There are not many places left along the coast that retain their original architecture, but Bozcaada is an island, and the cute little stone houses of the town have managed to weather both the years and Turkey’s tourism boom. The castle here is fatally photogenic, and the fish restaurants lively and fun. Toss in a couple of decent cafés and Greek-style tavernas, sprinkle with soft sandy beaches, and the recipe is complete. The ferry-crossing from the mainland is short and sweet.

4. Kalekoy

Overlooking the Bay of Kekova, Kalekoy’s beauty comes from its isolation – this small village is connected to the mainland only by a rough track and is visited mainly by excursion boats that return to base long before the sun sets.

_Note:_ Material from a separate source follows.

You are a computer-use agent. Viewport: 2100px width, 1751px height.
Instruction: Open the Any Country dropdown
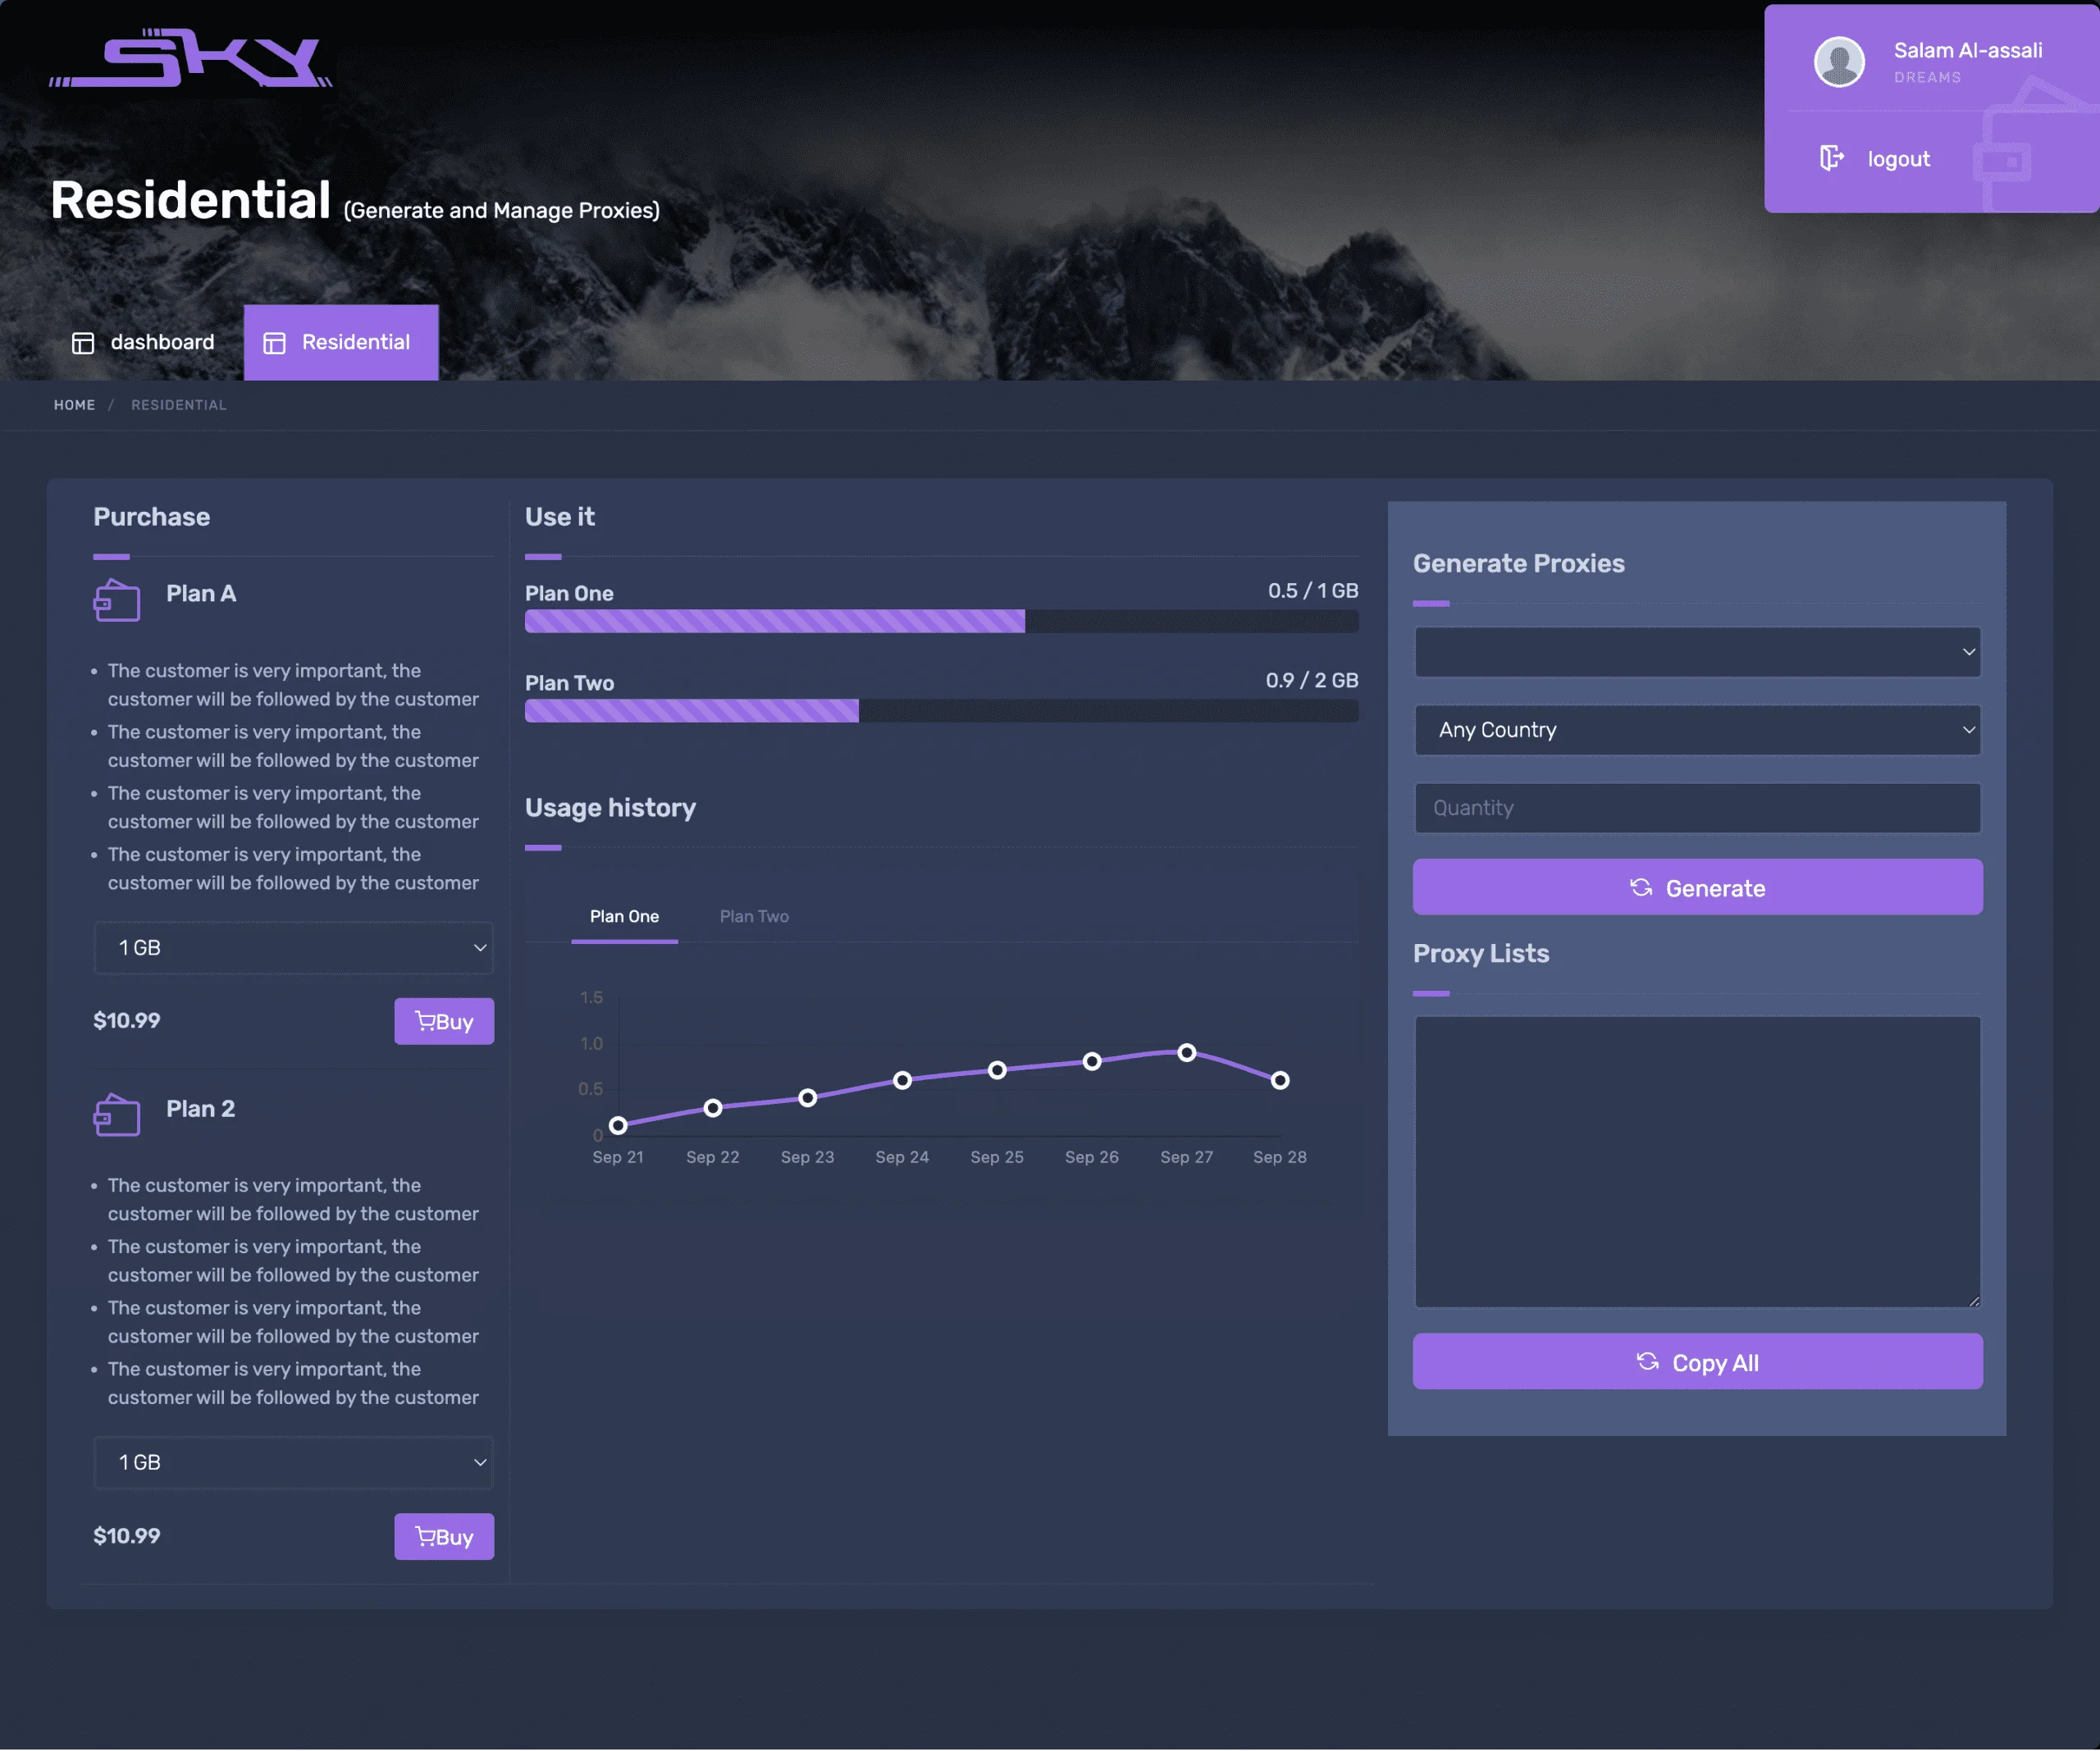1696,730
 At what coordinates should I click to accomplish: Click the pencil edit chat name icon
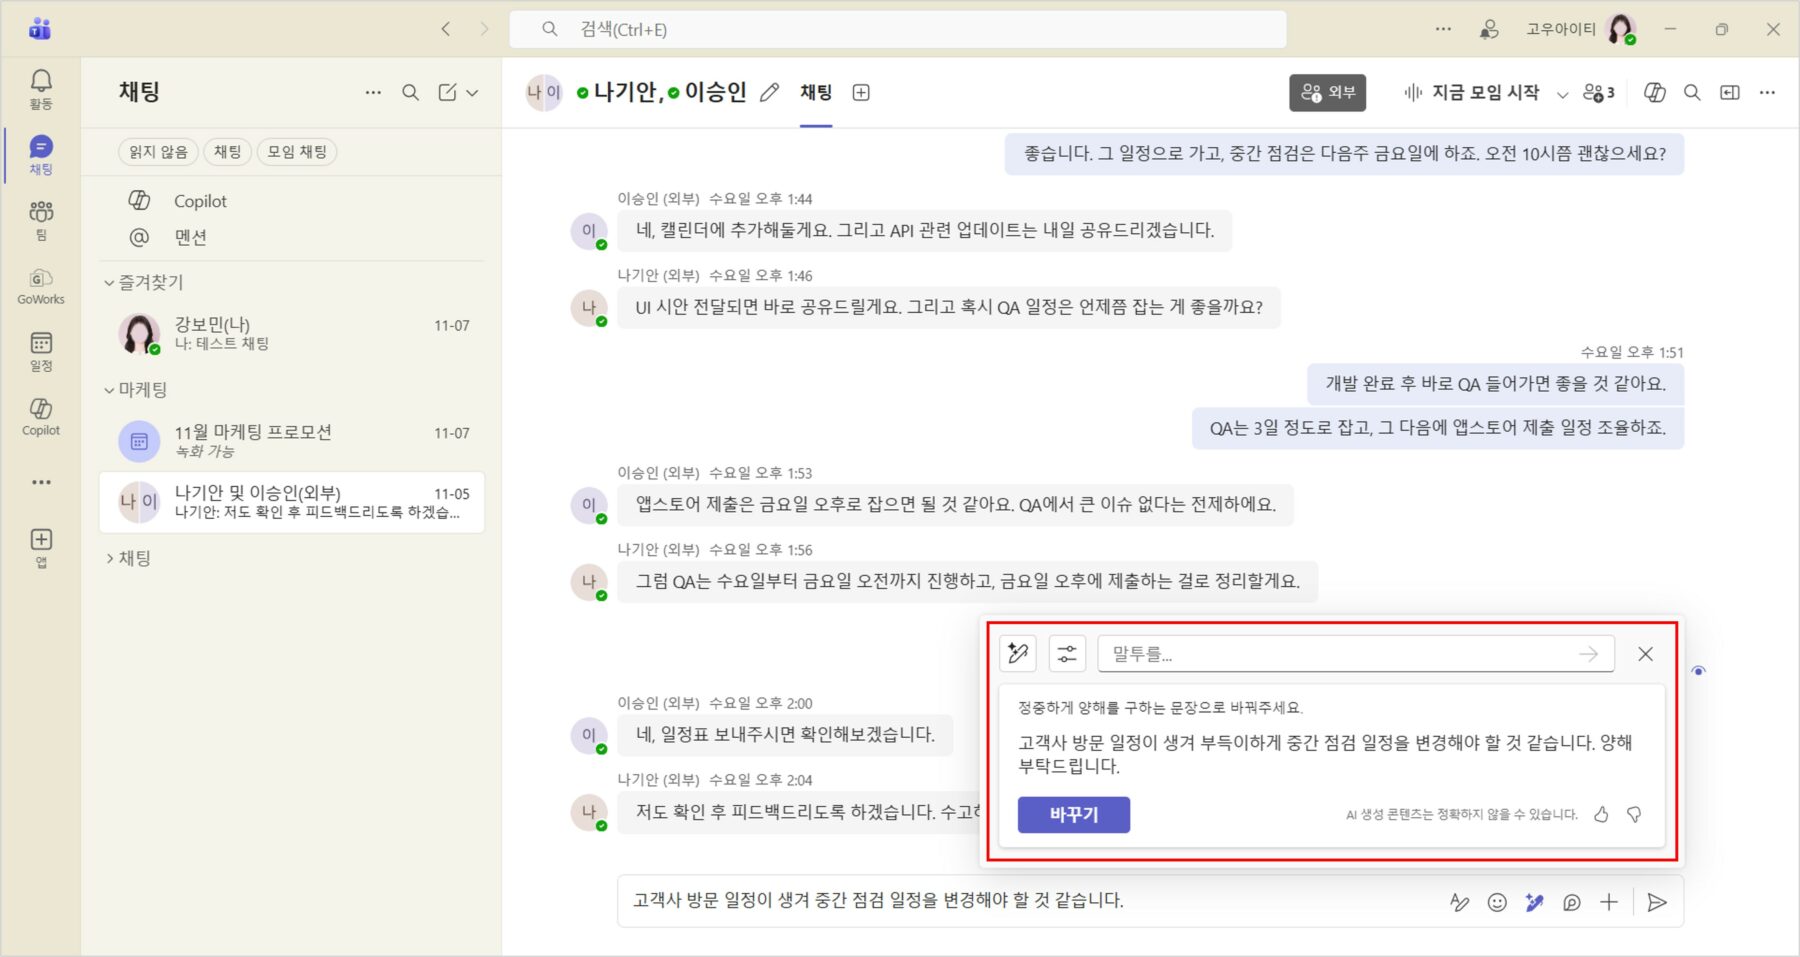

When night falls you and a handful of locals will have the place to yourself. With waterside fish restaurants, Lycian tombs, a Byzantine castle, beautiful blue sea and no cars, Kaleköy is the perfect cliché but still a joy to visit. The pensions are quite ordinary, but they’re pleasant enough and boast striking views of the bay.

5. Assos

Assos proper, down in the harbour, is half a dozen old stone houses-turned-hotels right on the waterfront. Behramkale, a hillside village, is a straggle of stone cottages struggling to make it to the top of the hill, where the temple of Athena gazes across at the Greek island of Lesbos. Both are gorgeous. During the day the stallholders who line the path up to the temple are a pain, but they go home at dusk, whereupon the village reverts to the classic rural idyll. For boutique comforts, choose Behramkale; for proximity to the water, Assos.

assos
6. Alaçati

Alaçati is one of Turkey’s most fashionable resorts, complete with a clutch of boutique hotels and gourmet restaurants in converted stone houses that were, until eight or so years ago, virtually abandoned. It’s a surfing haven, although the rollers come ashore 4km away from the centre. Pricey (by Turkish standards) but worth it.

7. Safranbolu

To step back into Turkey’s Ottoman past, explore Safranbolu. Spend your days strolling around the cobbled streets of a townscape that’s hardly changed since the nineteenth century, and then go for a soak and a scrub in the lovely Cinci Hamami (Turkish bath), which is two centuries older than that. Weekends see prices rise and the streets fill up with out-of-towners, but weekdays are blissful.

8. Kaleiçi (Antalya)

If your idea of romance relies on an injection of history and culture, then a stay in Kaleiçi, the old part of Antalya above the harbour, might fit the bill. Pick where you stay carefully – the quieter, classier hotels are those located farther from the harbour, close to Memerli Parki. Not only is there a lot to see and do inside Kaleici itself, but you’re also within a tram ride of the Antalya Museum, one of the best in the country. What’s more, it’s easy to organise excursions to all sorts of Roman ruins in the surrounding area. The most stirring? Termessos to the north and Phaselis to the west.

Antalya

9. Cappadocia

The only thing crazier than Cappadocia’s rock formations are the many uses to which the locals have put the caves – frescoed churches, private homes, wineries, even complete underground cities. Once famed for its backpacker pensions, Cappadocia, in the heartland of Anatolia, now has more boutique hotels than anywhere in the country outside of Istanbul and Bodrum. Most are inside cave complexes, allowing you to play at being a troglodyte for a day. For those of a more romantic bent, bathing in a cave-cut hamam rates pretty highly, too.

Cappadocia-Turkey

10. Mardin

Of all the once-troubled towns in the east to have emerged into the glare of tourism recently, Mardin – with its honey-coloured houses tumbling down the hillside – has to be the finest. The market has an authentic buzz, there are old churches and medreses tucked down the back streets, and there’s even gourmet food to be had at the lovely Cercis Murat Konagi. Be sure to book ahead, as accommodation can be scarce. One for adventurous amour-seekers.